昨年のオフは大きな手術のニュースが無かったよな?の確認のためと公式ホームページに行った際に見つけたいくつかの手術のニュース。その中で最も気になったニュースです(4月の藤原の骨折以来、ホームページ行ってなかった)。

0)導入

一年前のお話、昨季戦力外になったフェルナンデス投手です。春先に何度か登板し、一軍に上がることなく5月に手術そのまま戦力外の投手です。ファンとしては『なぜ取った?』になります。タイトルがその『フェルナンデス投手の手術について』https://www.marines.co.jp/news/detail/202400495727.htmlです。

開けてみると『鎖骨遠位端融解症』に対し『右肩鎖関節のクリーニング手術』を行ったようです。長くなるので、しんどくなれば2で読み終えてもらえばいいと思います(3以降は専門的な話が増えます)。

 

1)鎖骨遠位端融解症とは?

まず病名から、ほぼ初耳でした。

①知らない病気は調べます。

とりあえず院内の蔵書を漁ります。

『標準整形外科 第8版』記載なし。

『今日の整形外科治療指針 第5版』記載なし。

ほかに何冊か見てみたものの、『外傷後にたまに起こる変化』くらい。病名としての項目はありません(ちなみに日本の保険適用になる病名リストには載っています)。

* 課題の指示
フェルナンデス投手の手術と鎖骨遠位端融解症についての文章を、最後の文の後から書き継ぐこと。

* 抜粋データ
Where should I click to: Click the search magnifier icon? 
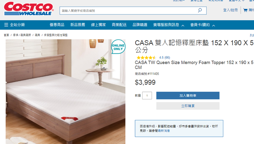coord(200,10)
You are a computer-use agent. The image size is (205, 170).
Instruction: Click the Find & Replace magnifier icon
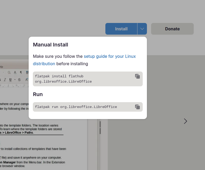9,72
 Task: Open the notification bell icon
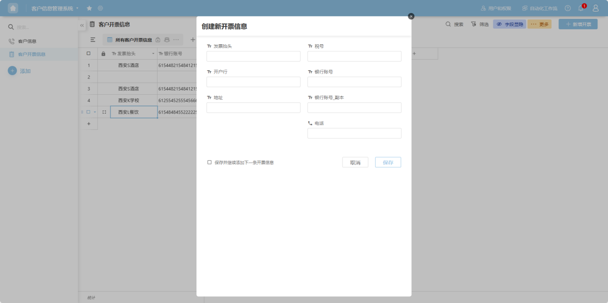click(581, 8)
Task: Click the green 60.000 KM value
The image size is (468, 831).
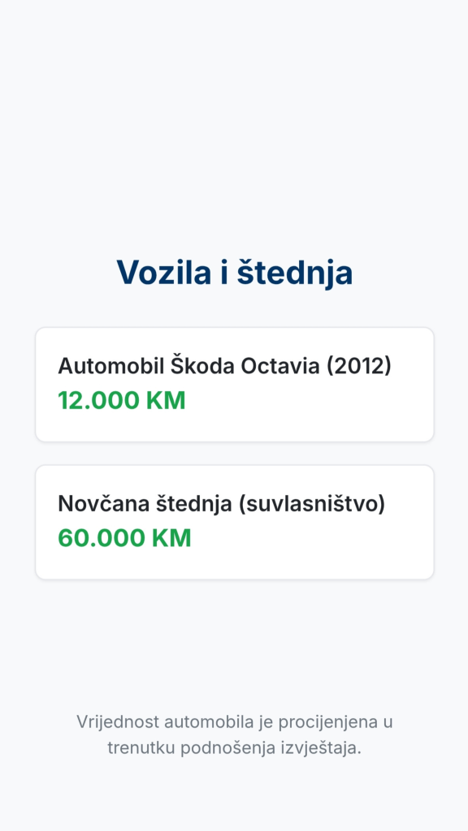Action: point(124,539)
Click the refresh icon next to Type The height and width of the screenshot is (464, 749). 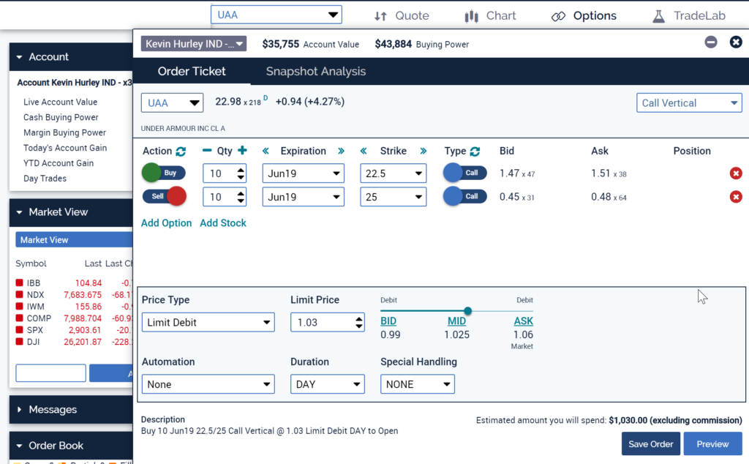(475, 151)
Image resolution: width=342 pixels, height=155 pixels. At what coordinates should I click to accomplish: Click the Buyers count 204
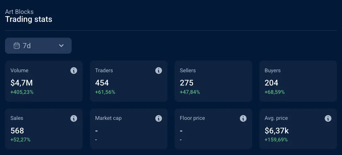pos(271,83)
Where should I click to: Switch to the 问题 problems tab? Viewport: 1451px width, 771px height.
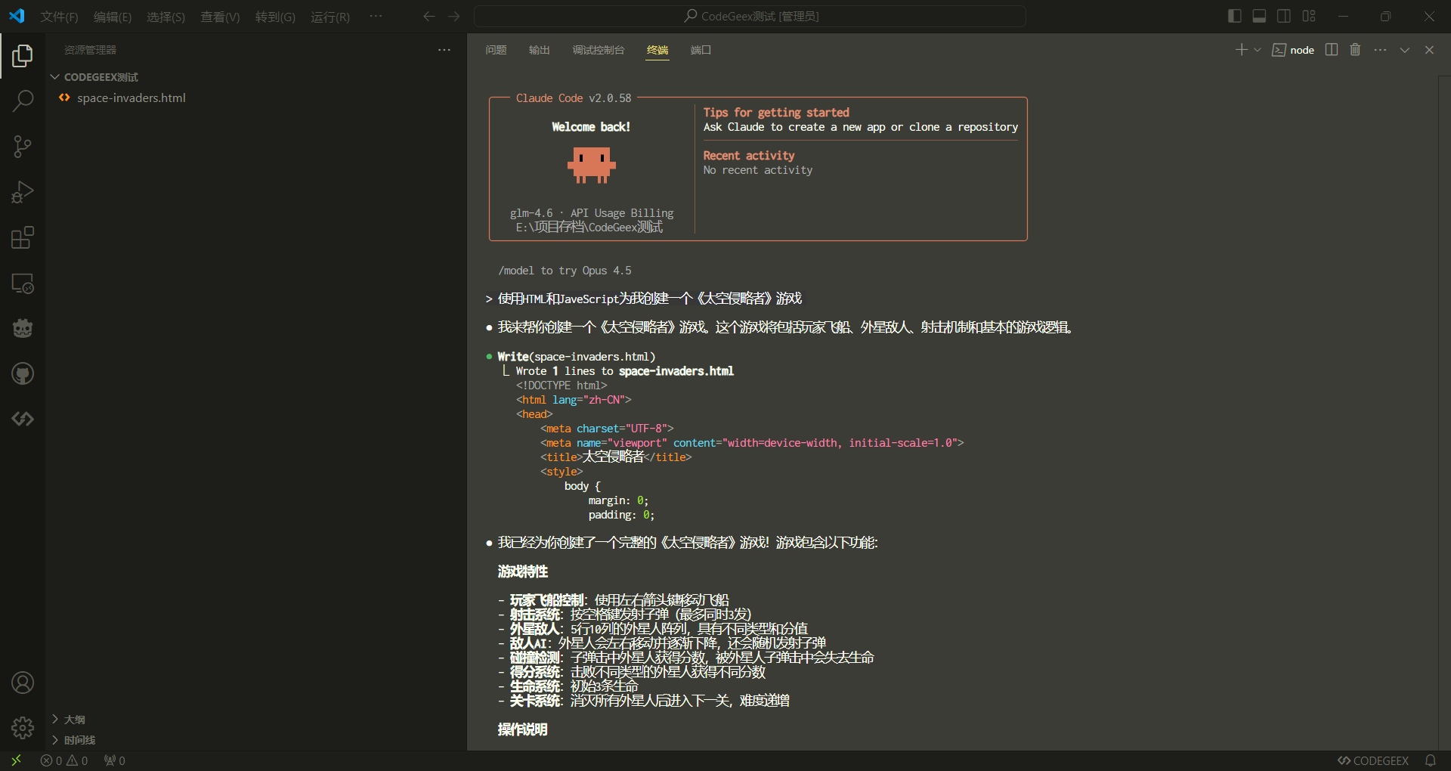[x=496, y=50]
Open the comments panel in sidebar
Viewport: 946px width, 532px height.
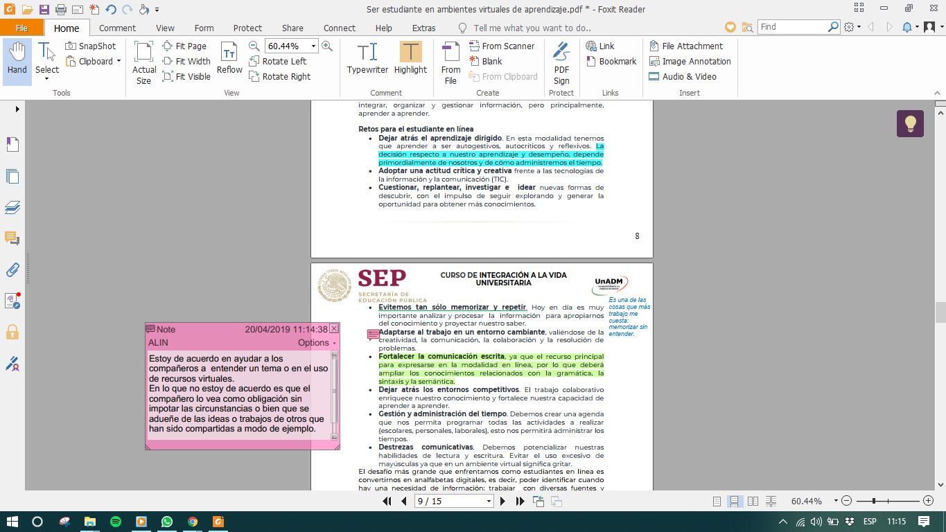pos(12,238)
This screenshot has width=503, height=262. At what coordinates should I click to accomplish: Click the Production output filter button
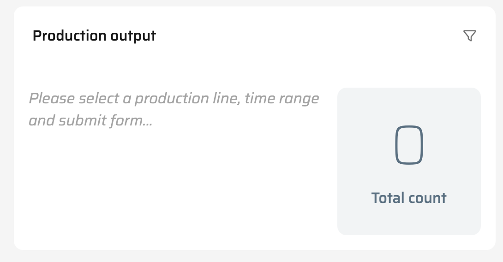469,36
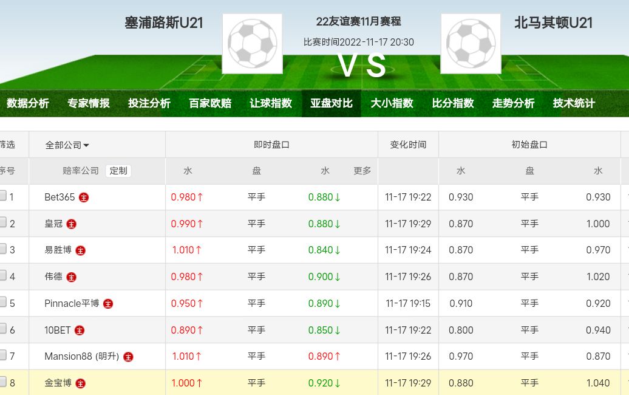The height and width of the screenshot is (395, 629).
Task: Tick the checkbox for row 4 伟德
Action: click(x=3, y=275)
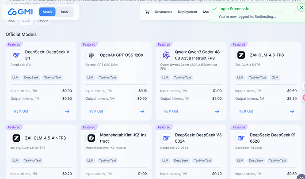305x179 pixels.
Task: Filter models by Video category
Action: coord(42,20)
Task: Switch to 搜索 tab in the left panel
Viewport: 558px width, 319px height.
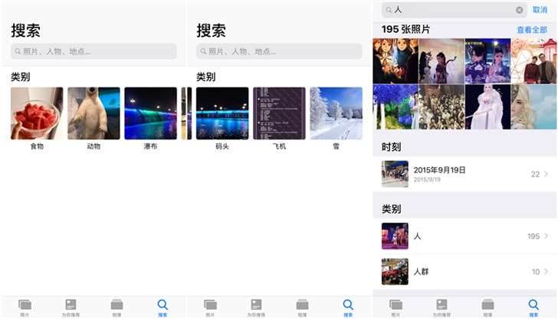Action: (162, 307)
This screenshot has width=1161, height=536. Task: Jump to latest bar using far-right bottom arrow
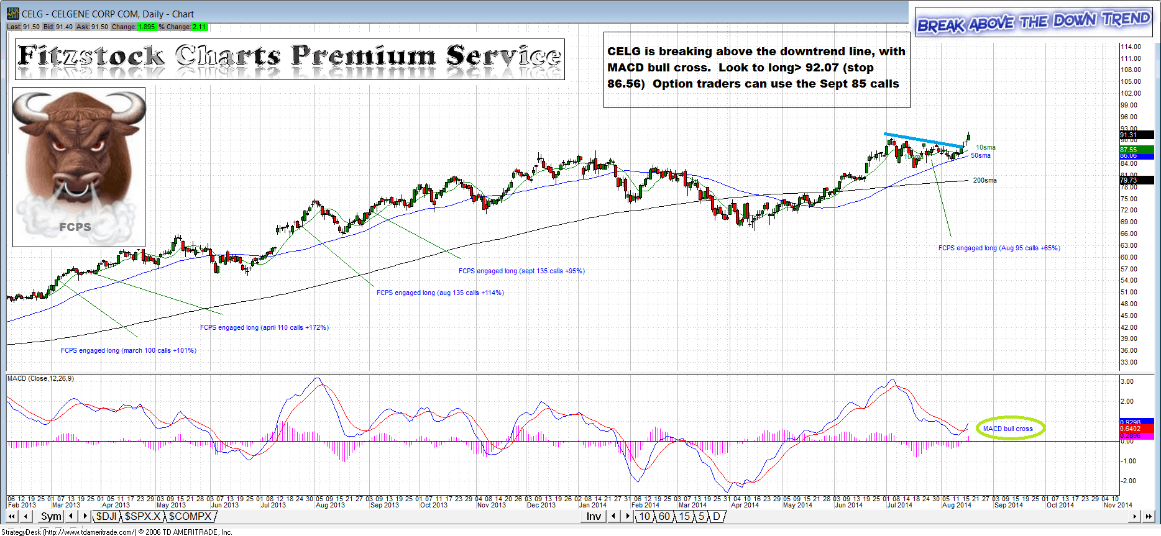tap(1149, 517)
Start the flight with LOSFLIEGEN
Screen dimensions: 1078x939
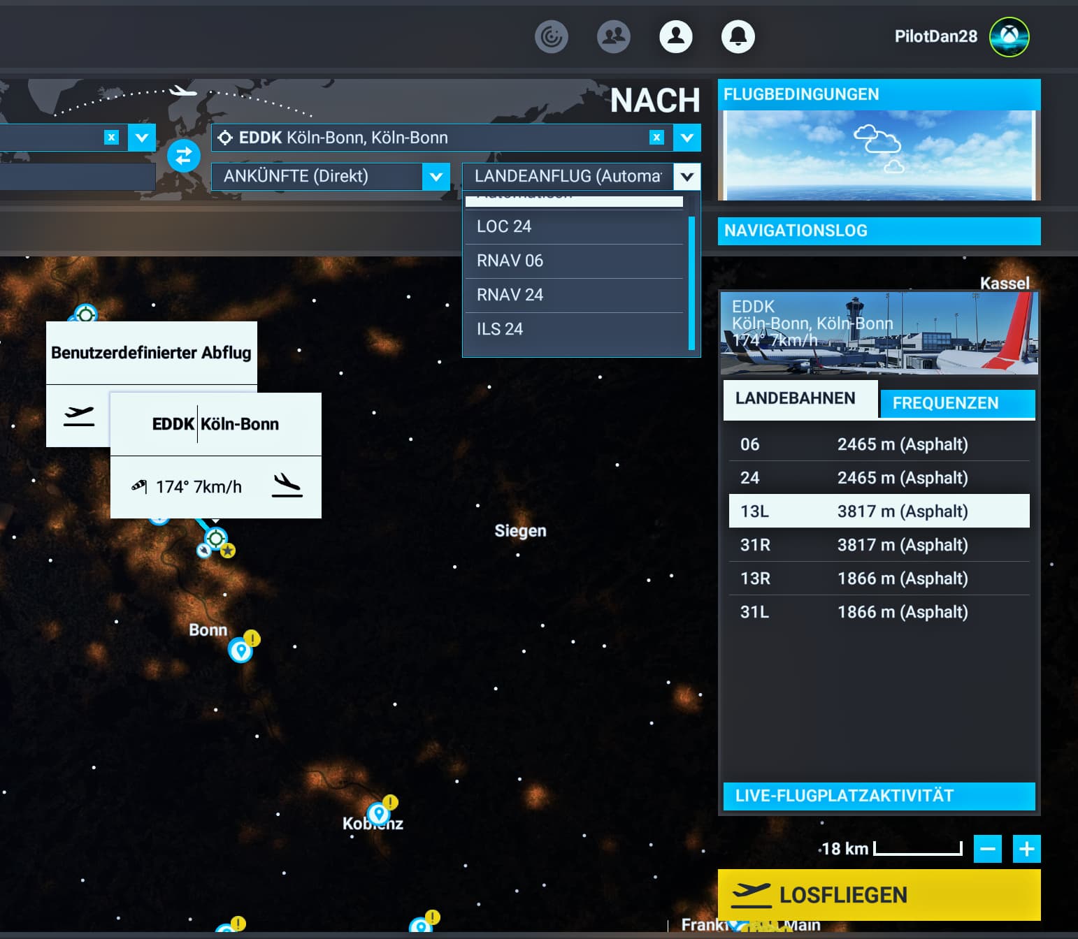879,895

* 課題の解答
 

ネットで無料で手に入る範囲の文献をいくつか調べてみました。要点としては

・圧倒的に男性が多い

・外傷後と非外傷後があるらしい

・肩鎖関節への物理的ストレスによる鎖骨遠位端の微小骨折が原因?と考えられている

・レントゲンで骨が溶けたように見えるようになって初めて診断がつく(初期はMRIでの異常のみ)

・数年で自然に落ち着く(骨に戻る)ので、局所安静が第一選択

・仕事的(生活に)に困る場合は手術

 

くらいでした。

 

2)なぜ手術?

一言でいうと『投球時に痛いから』『安静にできない職業だから』です。

鎖骨遠位部とは図の位置にあたります。肩鎖関節から鎖骨遠位部には『巻き肩になった時に圧がかかる場所』にあたります。投球動作では、『腕を後上方から前方に回すとき』に肩鎖関節に負荷がかかります。

つまり一球投げる度に(回旋を伴いながら)圧がかかります。投球時に何かをきっかけに微小骨折や骨挫傷を起こし、さらに繰り返すうちに、レントゲンで骨が溶けたように見える変化(融解)が出てきたのでしょう(ファンの『なぜ取った?』への回答)。

治療方針は、保存(局所安静)か手術の二択になります。

 

3)ここからは(自分が外国人投手だったらとのif設定での)妄想です。

①来日すぐに肩が痛いとはなかなか言えない。ので無理に投げる。(『恥ずかしい』『来年の契約にも影響する』)

②そのうち投げられないほど痛くなる(もう無理)。そこで初めて球団に相談。

③病院で精査【レントゲン+たぶんMRI】を行い、投球禁止を言われる(焦る、異国語で言われると分からん)。

投げる以外のトレーニングをする(けど、肩の安静って難しいんです…ある程度病態を自分なりに理解したうえで、日常生活レベルでも気を遣う必要があります)。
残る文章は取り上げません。